──────── Source material

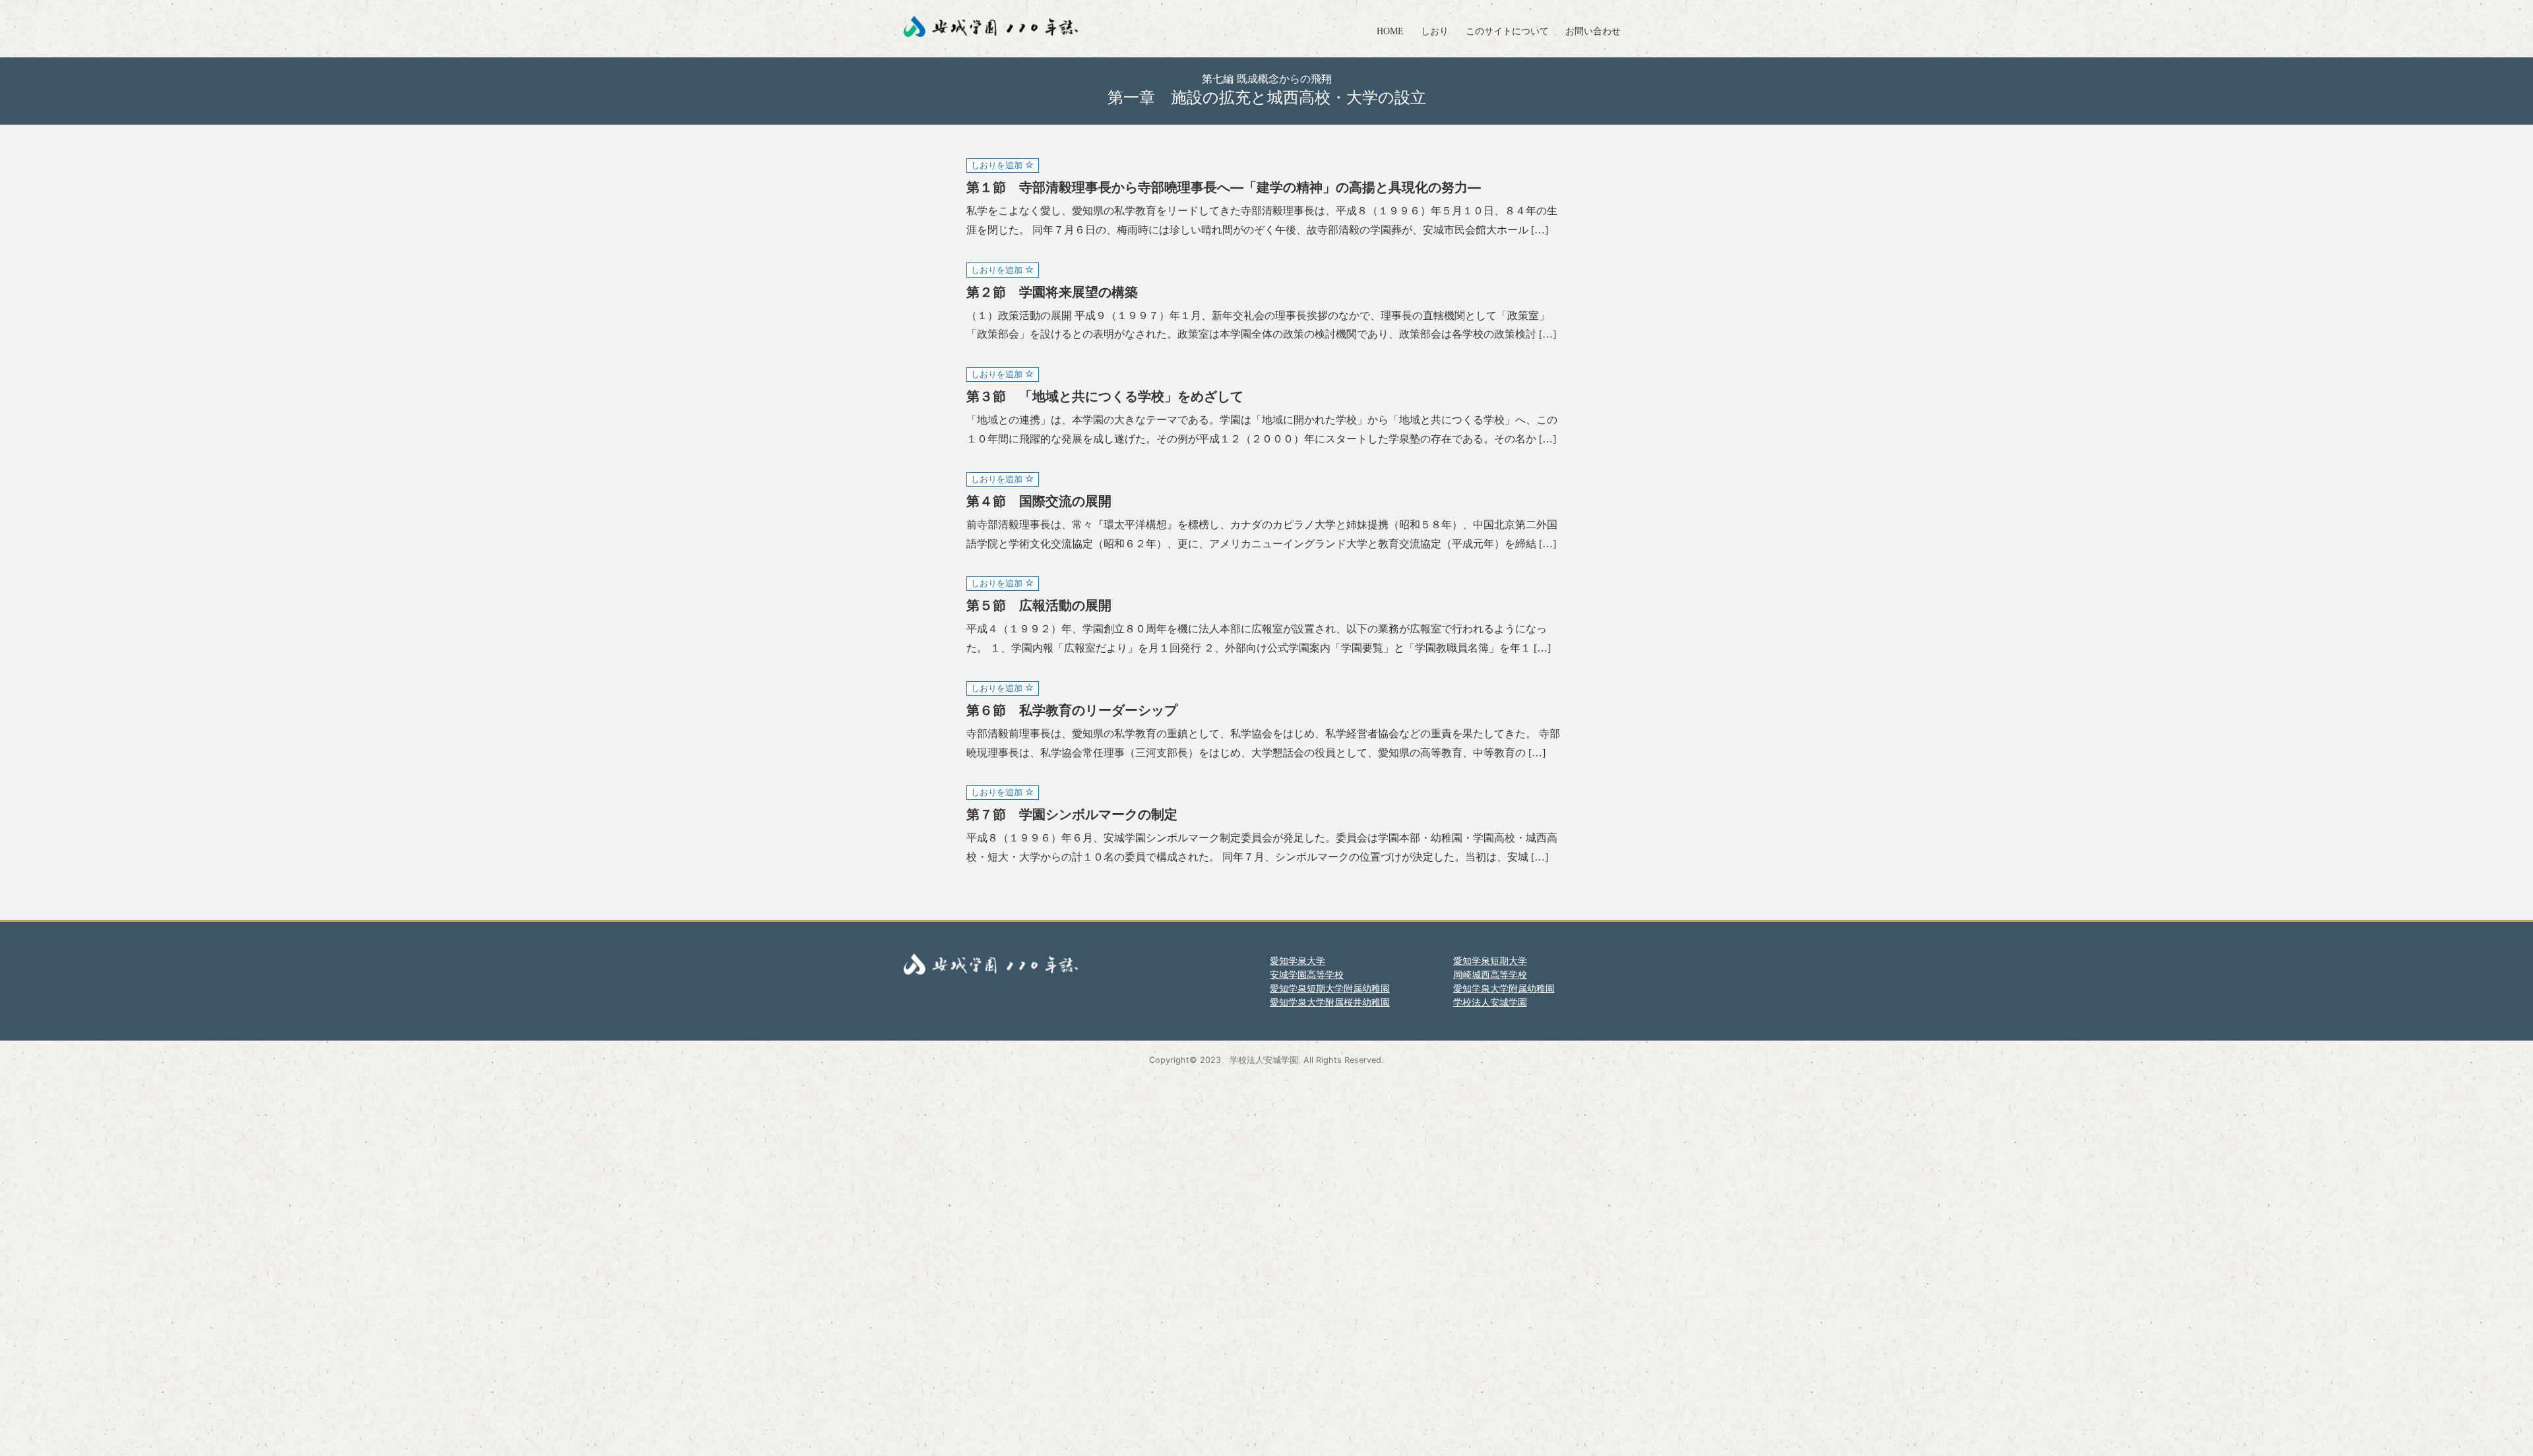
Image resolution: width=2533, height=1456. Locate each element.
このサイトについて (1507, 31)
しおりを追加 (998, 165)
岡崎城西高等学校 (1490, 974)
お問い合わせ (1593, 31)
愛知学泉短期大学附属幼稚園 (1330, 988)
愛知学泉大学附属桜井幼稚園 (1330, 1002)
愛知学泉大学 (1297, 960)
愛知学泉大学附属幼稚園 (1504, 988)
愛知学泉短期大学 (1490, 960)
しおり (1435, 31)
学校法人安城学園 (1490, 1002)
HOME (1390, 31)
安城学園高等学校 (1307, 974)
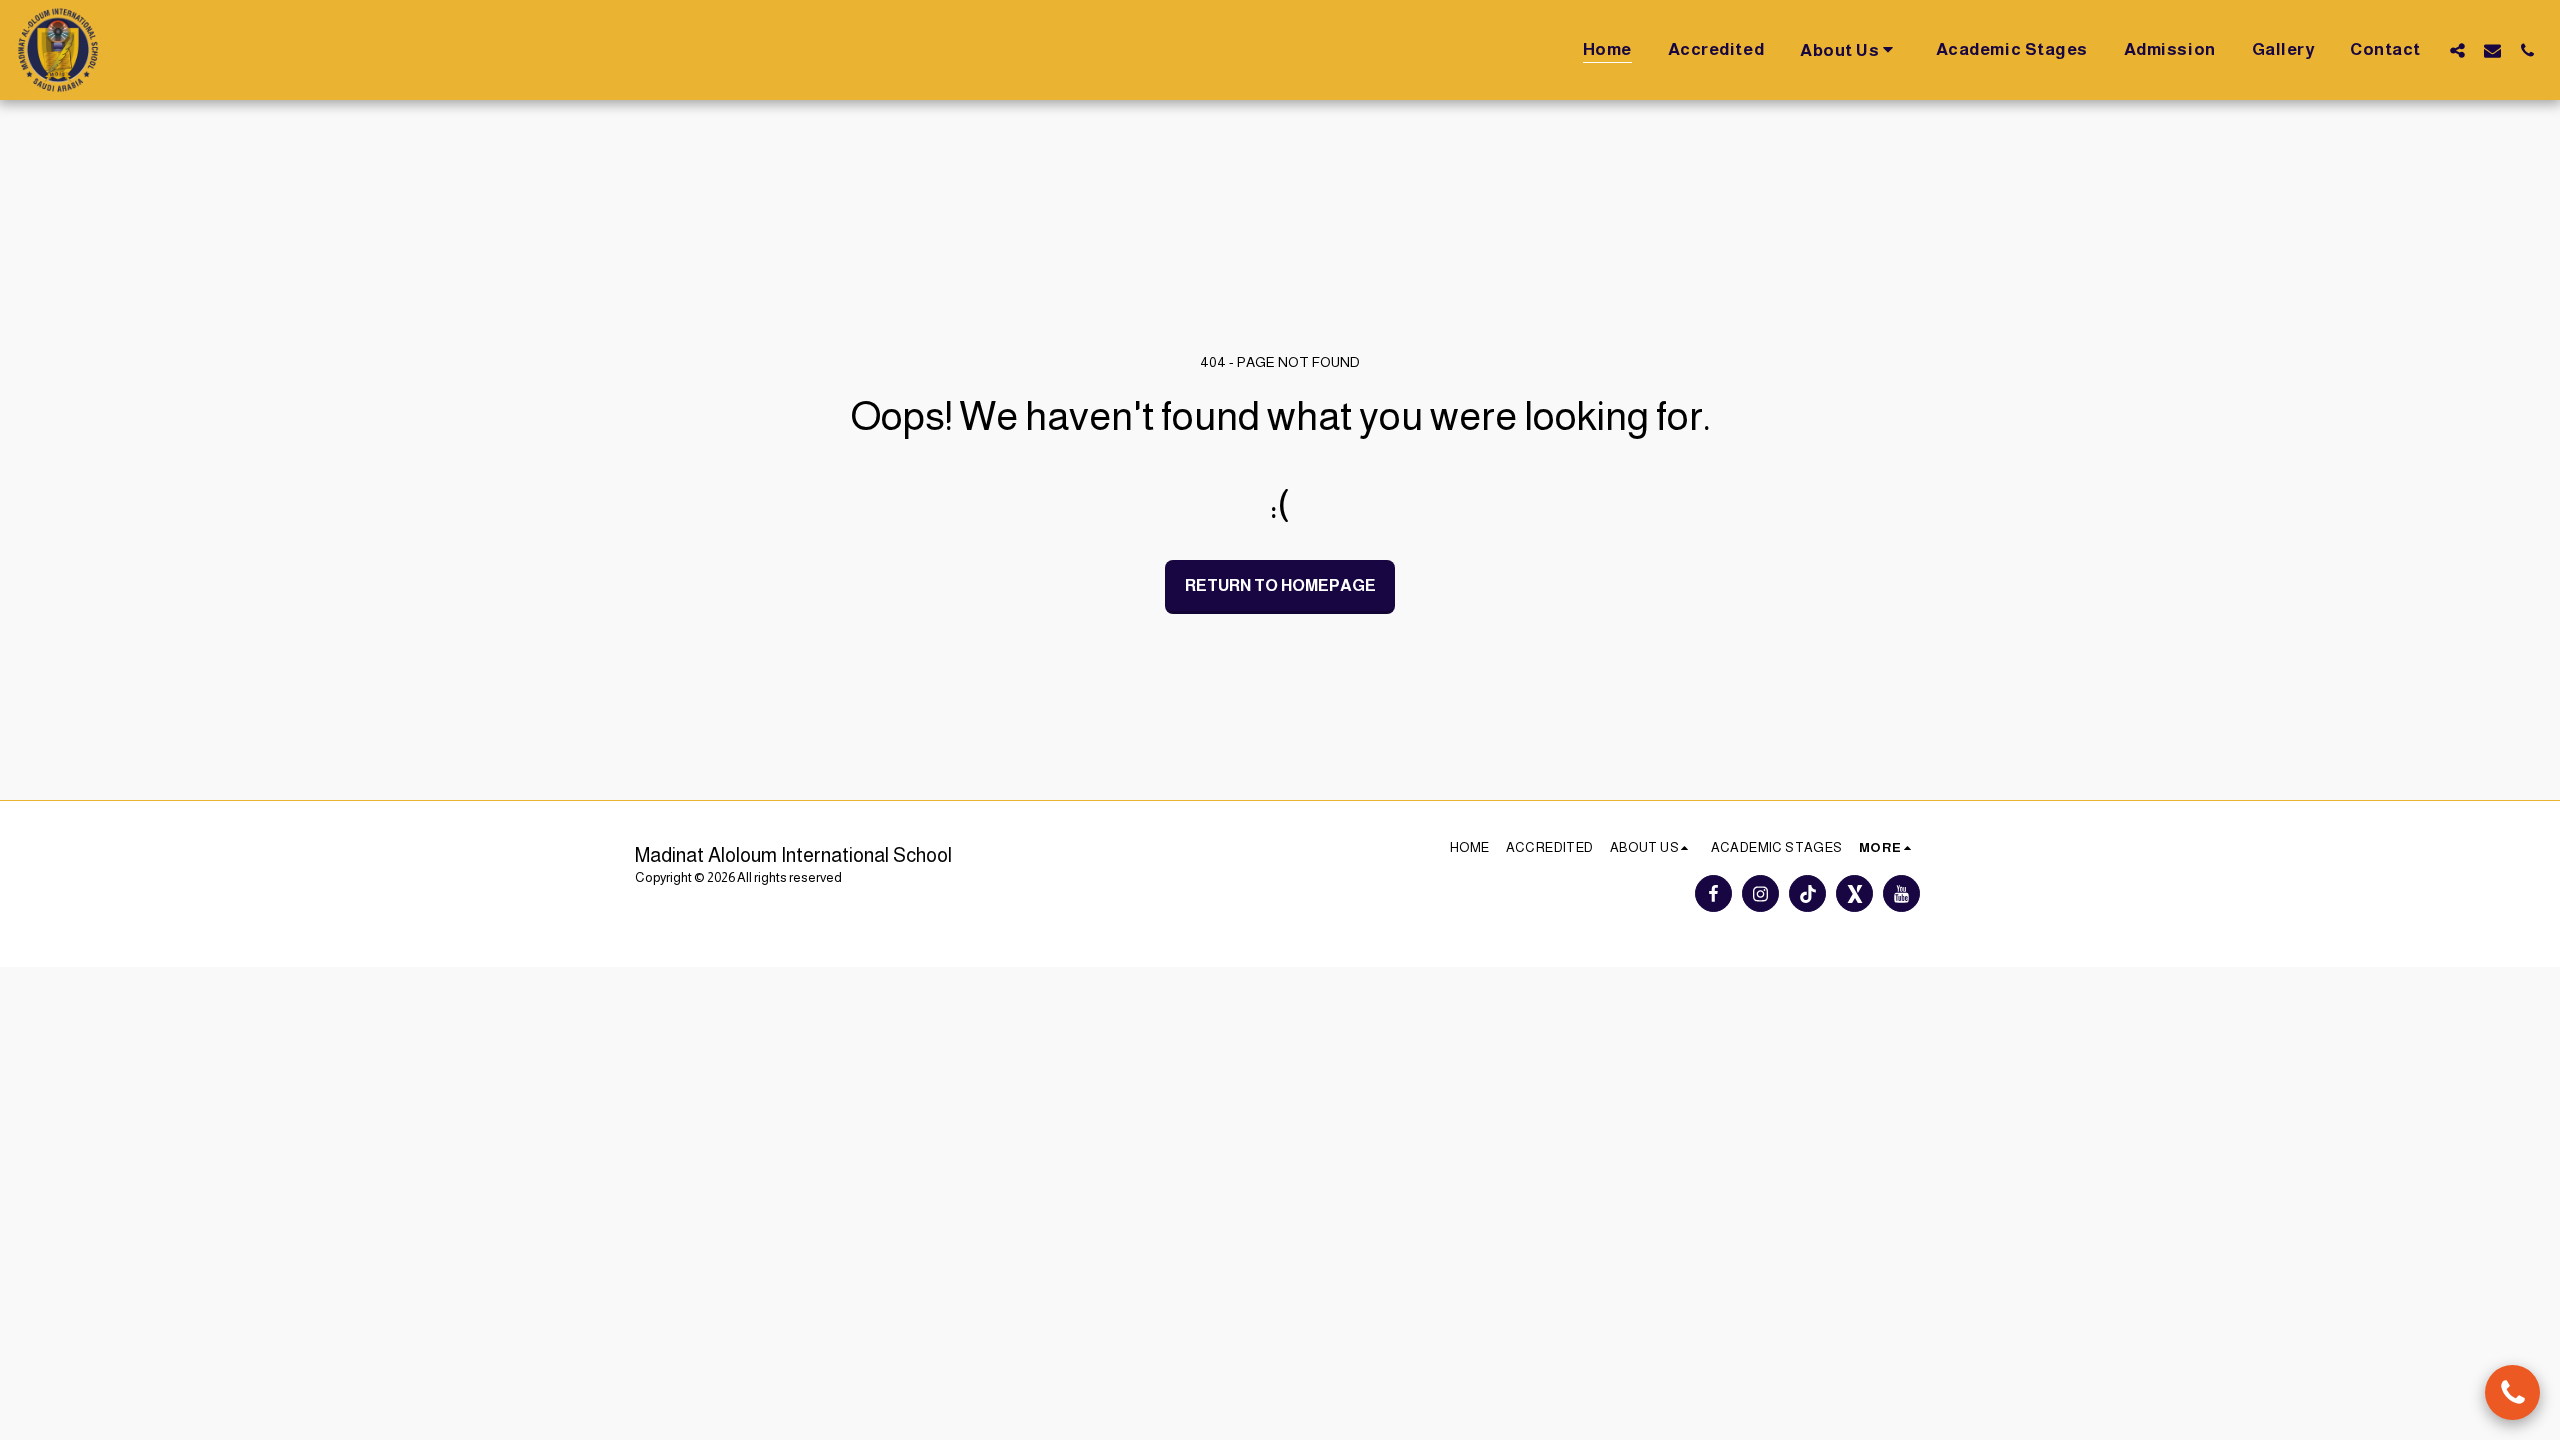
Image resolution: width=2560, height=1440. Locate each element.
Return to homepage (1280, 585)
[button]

────────────────

All lines from the one bearing "安城学園高等学校 (1307, 974)" through the last line of the records, and only those, should be duplicated exactly; no picture belongs in the copy.

安城学園高等学校 (1307, 974)
Image resolution: width=2560, height=1440. Locate each element.
Return to homepage (1280, 585)
[button]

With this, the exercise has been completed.